A Few Words on CTD and Trail Adjust
I spent a considerable amount of time bitching about the CTD damper adjustment in my review of the 2013 34 Talas. Here’s the executive summary: I don’t like it, and I’d rather have good, independent high and low speed compression adjustments on a fork. This is still true, but mid-travel forks that have that option are increasingly rare, so to some extent, I’ve become resigned and have accepted dampers with limited external adjustability.
The CTD adjustment on the 2015 34 Float does exactly what it’s supposed to do. Each position offers a distinct feel. The “Climb” mode is quite firm, while the “Descend” mode feels quite plush.
On previous versions of the 34 that I’ve I’d ridden, I never found much use for the middle Trail setting, and I treated it more as an alternative to Descend mode, which I was never very happy with when it came to dampening performance, specifically mid-stroke support.
However, this is no longer the case with the 2015 34 Float. I am 95% satisfied with the fork’s performance in Descend mode, so the Trail mode is actually an independently useful feature (more on that below).
The 34 Float’s Trail Adjust dial enables seven clicks worth of adjustment within Trail mode, and there is a noticeable difference in feel with each click. I rarely needed the level of firmness and support that’s offered at the closed end of the Trail Adjust setting — I usually ran the 34 Float 2 or 3 clicks in from the most supple / descend end of the adjustment range.
The first thing I noticed on the new 34 is that it’s really supple off the top end, and Fox’s tweaks have definitely paid off here.

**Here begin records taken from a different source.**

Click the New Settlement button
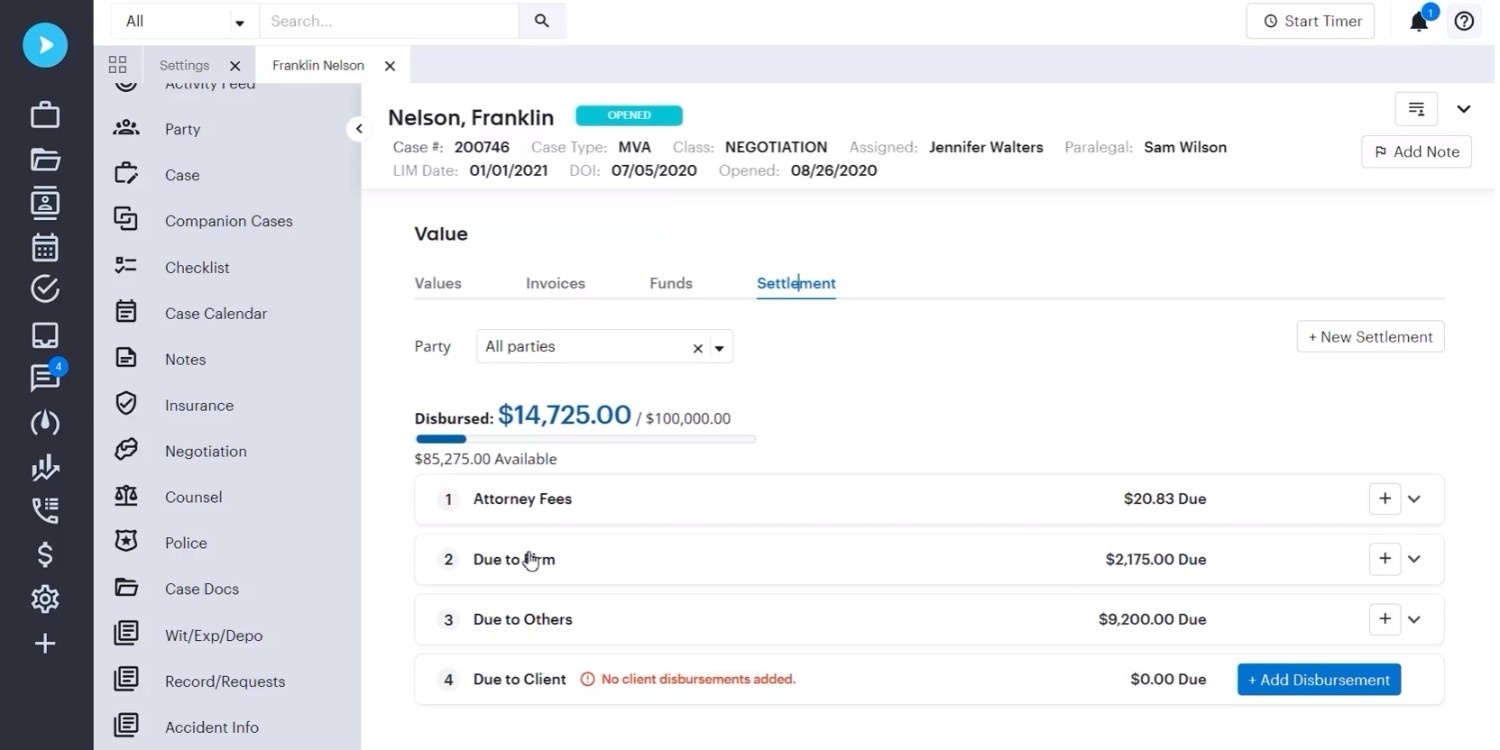Image resolution: width=1500 pixels, height=750 pixels. pos(1369,337)
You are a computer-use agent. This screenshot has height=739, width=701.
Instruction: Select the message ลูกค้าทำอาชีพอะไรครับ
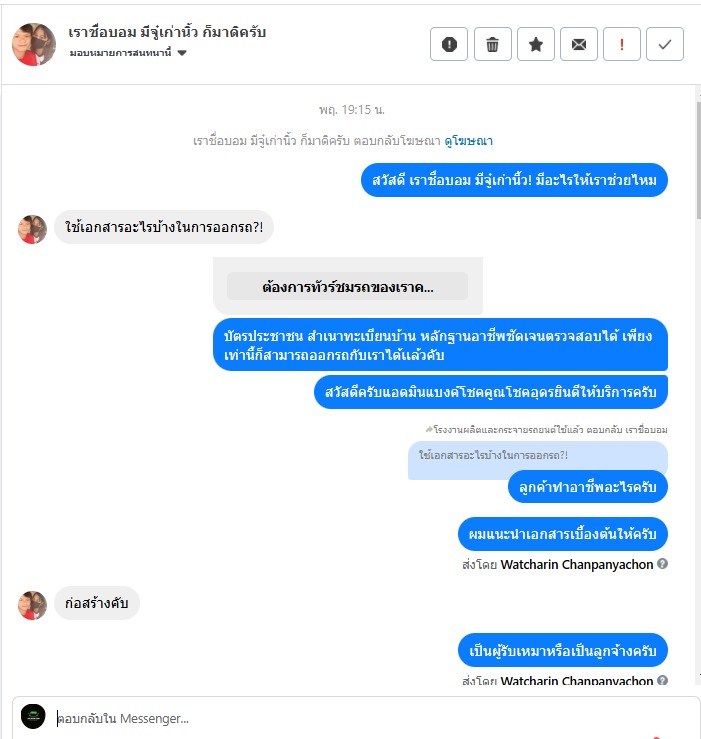coord(587,486)
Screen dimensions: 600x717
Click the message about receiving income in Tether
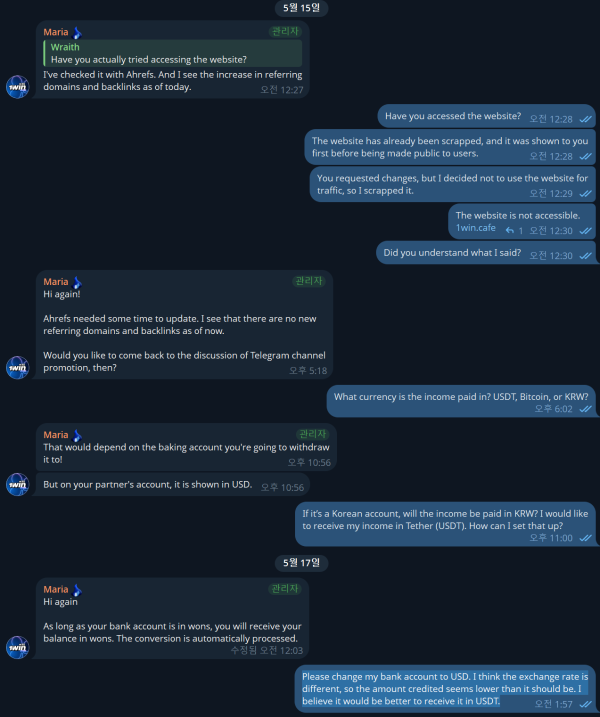[445, 524]
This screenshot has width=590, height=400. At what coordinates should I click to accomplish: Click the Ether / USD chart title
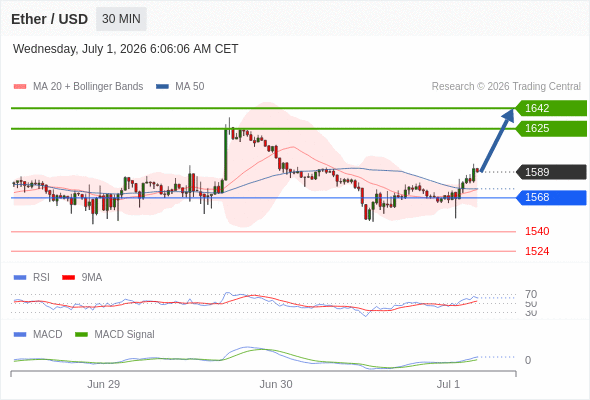49,19
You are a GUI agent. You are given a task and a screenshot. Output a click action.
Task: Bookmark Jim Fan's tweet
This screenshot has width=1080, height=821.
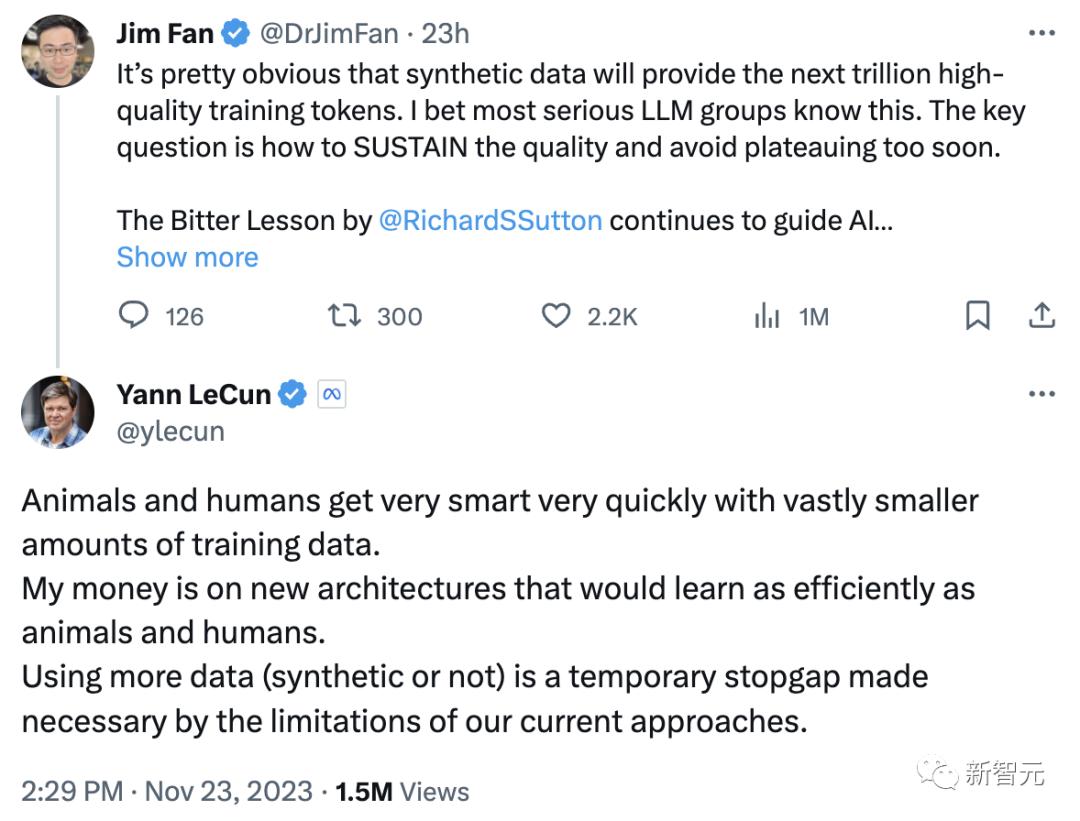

When the RockShox Pike came out a year or so ago, it blew most of the competition out of the water in terms of small bump sensitivity. The new 34 is just as good as the Pike in this respect, and arguably even better. In Descend mode, the 34 levels out small bumps as well as pretty much any other fork I’ve ever ridden.
What’s more, even after two months of riding with zero maintenance, the 34 is still running at 99% of the smoothness as when I first got it, which also means the fork didn’t require much of a break in period at all.
Beyond its initial suppleness, the 34’s damping is also damn good. I felt previous versions of the 34 had big problems with mid-stroke support, or more specifically, they didn’t have any at all. The new 34 performs much better in this realm. In Descend mode, the fork never felt like it was diving under hard braking or in compressed corners. It would certainly settle into its travel, but I didn’t feel like it was unsupported.
The other nice thing about the 34’s excellent, supple feel up top is that if you want a bit more support, you can add a bit of air pressure without giving up all of your small bump compliance.